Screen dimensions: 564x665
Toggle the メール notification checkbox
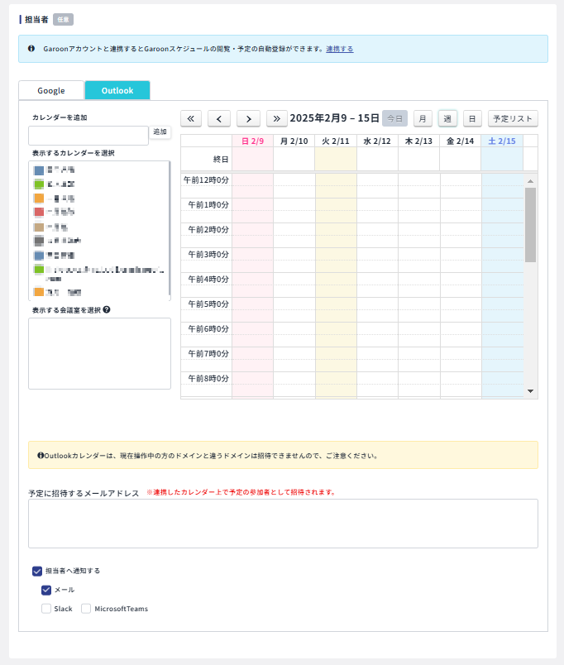[46, 590]
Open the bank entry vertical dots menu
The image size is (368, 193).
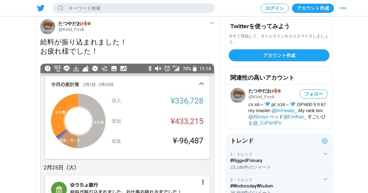click(203, 182)
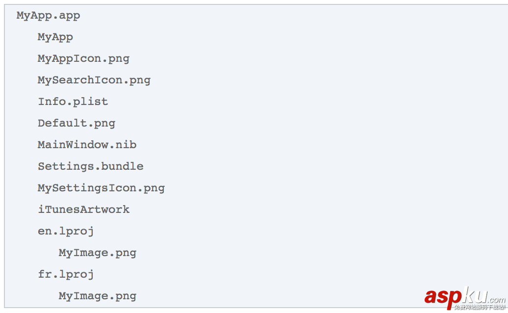Click the MySettingsIcon.png file line
The width and height of the screenshot is (508, 313).
101,188
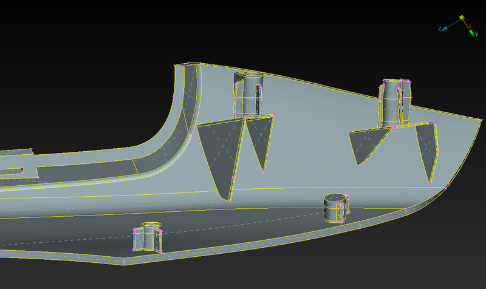486x289 pixels.
Task: Pick the rectangular slot cutout at far left
Action: point(12,171)
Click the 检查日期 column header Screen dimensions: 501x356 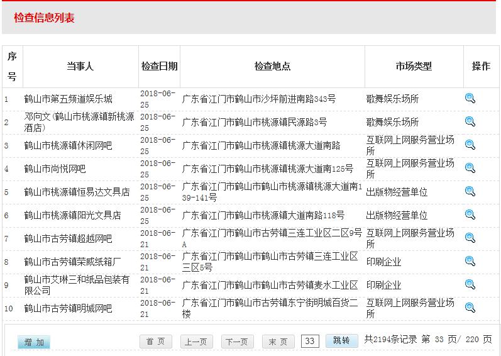(159, 66)
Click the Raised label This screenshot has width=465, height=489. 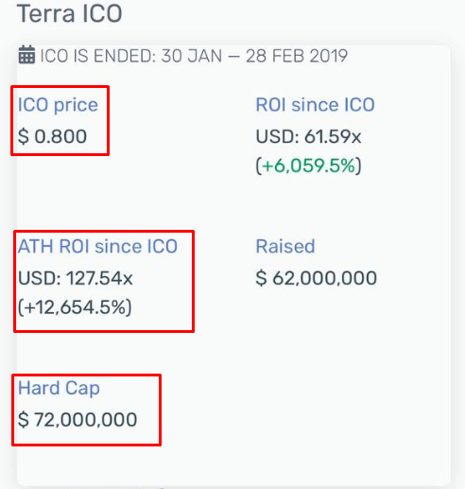coord(285,246)
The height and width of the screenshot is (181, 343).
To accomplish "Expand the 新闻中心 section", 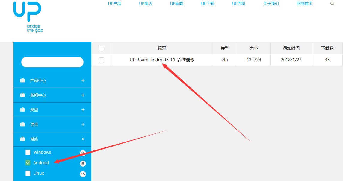I will pyautogui.click(x=83, y=95).
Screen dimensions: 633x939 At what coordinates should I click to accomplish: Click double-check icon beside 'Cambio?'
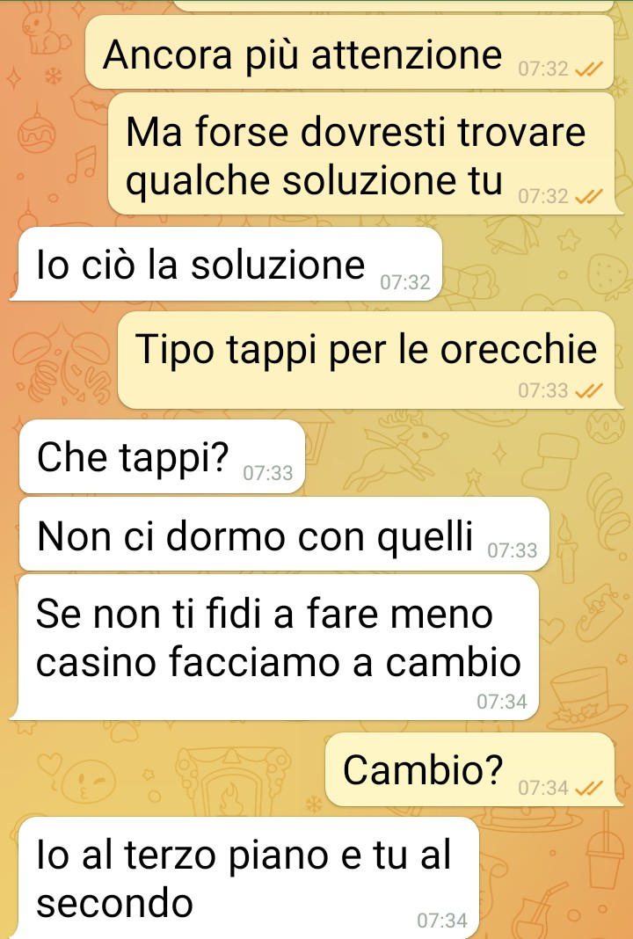tap(589, 788)
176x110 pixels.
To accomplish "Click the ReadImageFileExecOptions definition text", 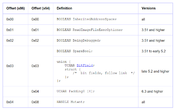I will pyautogui.click(x=90, y=30).
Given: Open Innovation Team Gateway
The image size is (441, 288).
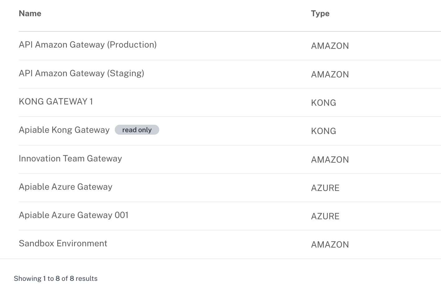Looking at the screenshot, I should click(70, 158).
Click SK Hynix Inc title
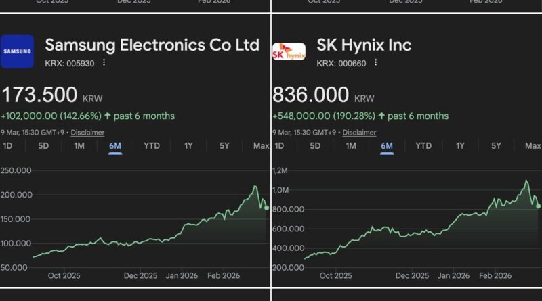This screenshot has width=542, height=301. [x=364, y=45]
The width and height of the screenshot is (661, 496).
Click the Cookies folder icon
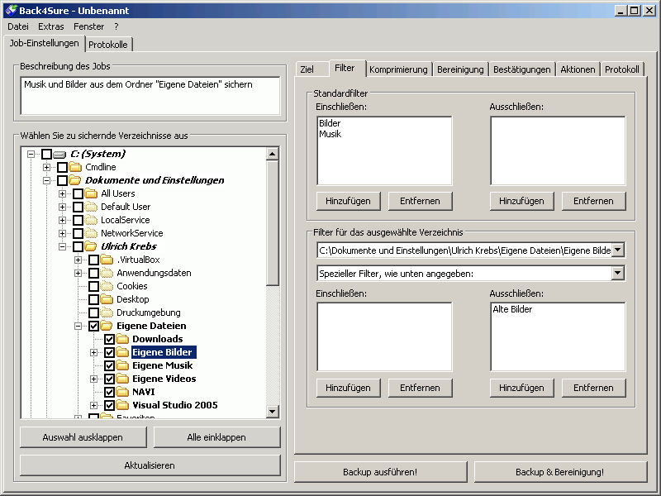point(107,286)
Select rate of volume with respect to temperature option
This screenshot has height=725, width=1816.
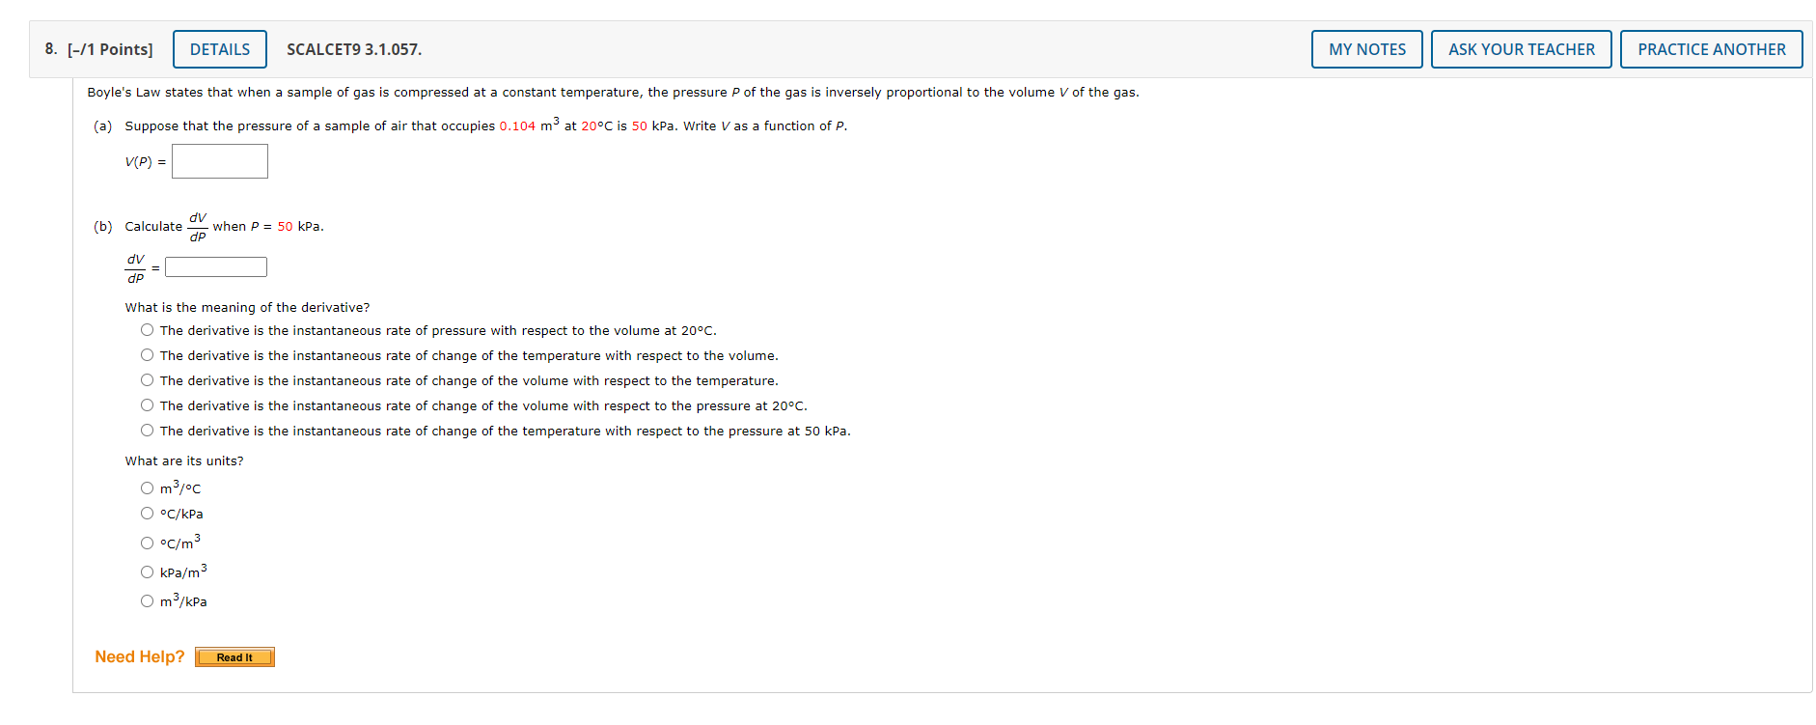point(147,379)
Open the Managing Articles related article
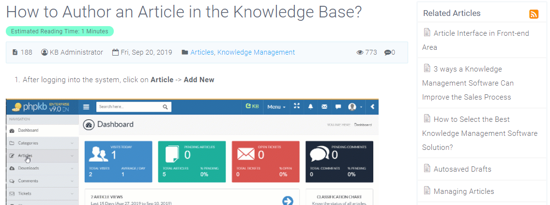The width and height of the screenshot is (550, 205). coord(463,191)
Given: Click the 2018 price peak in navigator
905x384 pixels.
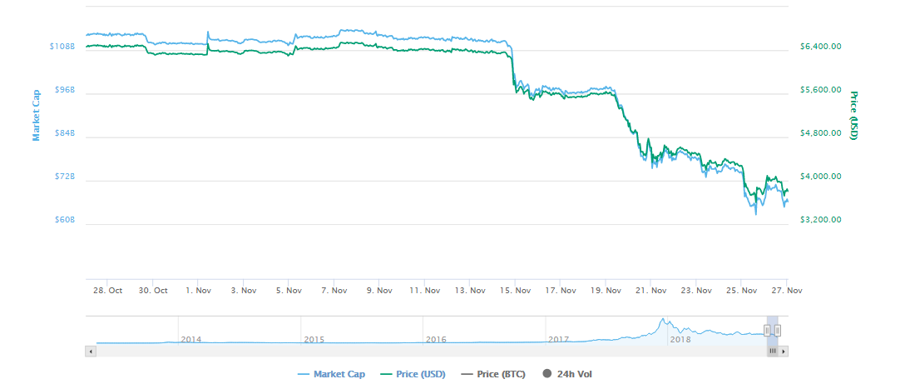Looking at the screenshot, I should point(663,321).
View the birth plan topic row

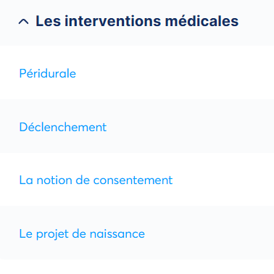click(137, 233)
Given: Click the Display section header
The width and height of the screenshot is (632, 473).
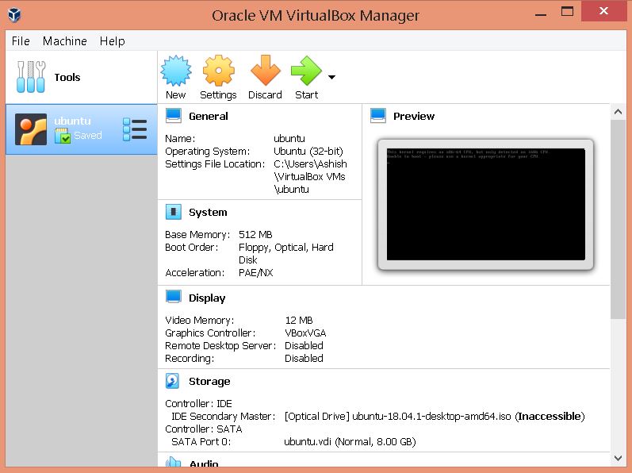Looking at the screenshot, I should pos(207,298).
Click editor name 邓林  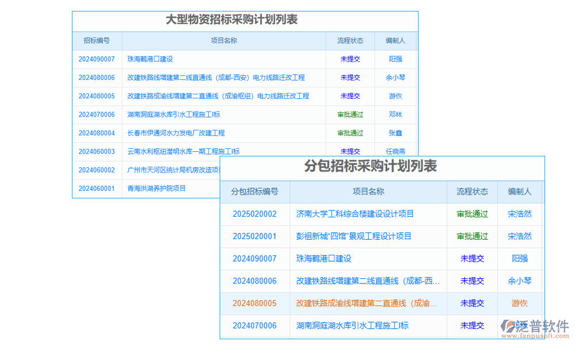[x=396, y=114]
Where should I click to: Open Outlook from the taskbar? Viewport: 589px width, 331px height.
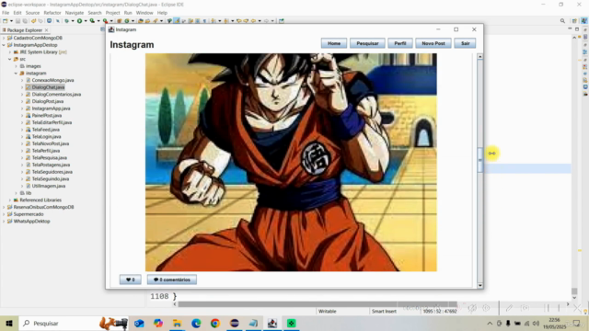coord(139,323)
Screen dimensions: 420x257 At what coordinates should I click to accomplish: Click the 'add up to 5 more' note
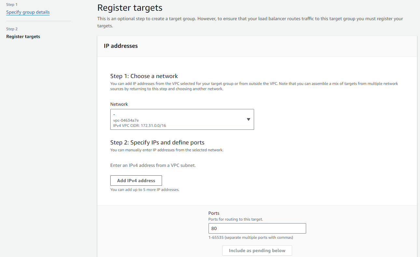(x=145, y=190)

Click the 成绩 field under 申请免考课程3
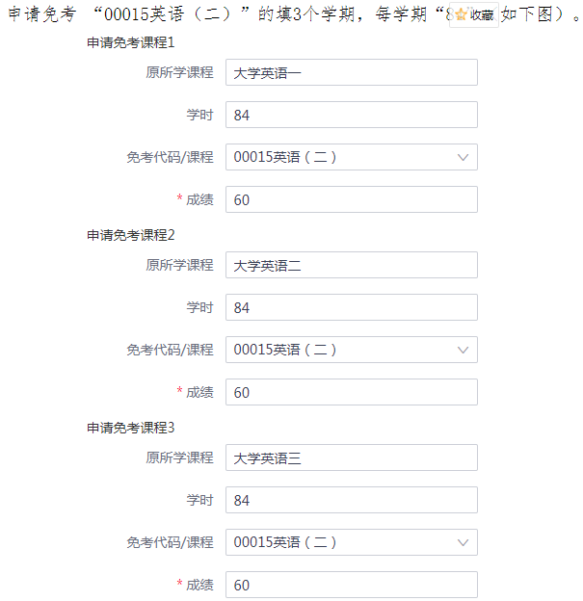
┄┄┄┄┄┄┄┄┄┄
An answer is complete only when it holds every line above containing the string "Given".

• PROBLEM SOLUTION:
Given: Open Innovation Team Gateway
Given: Click the 2018 price peak in navigator
Given: Click the Display section header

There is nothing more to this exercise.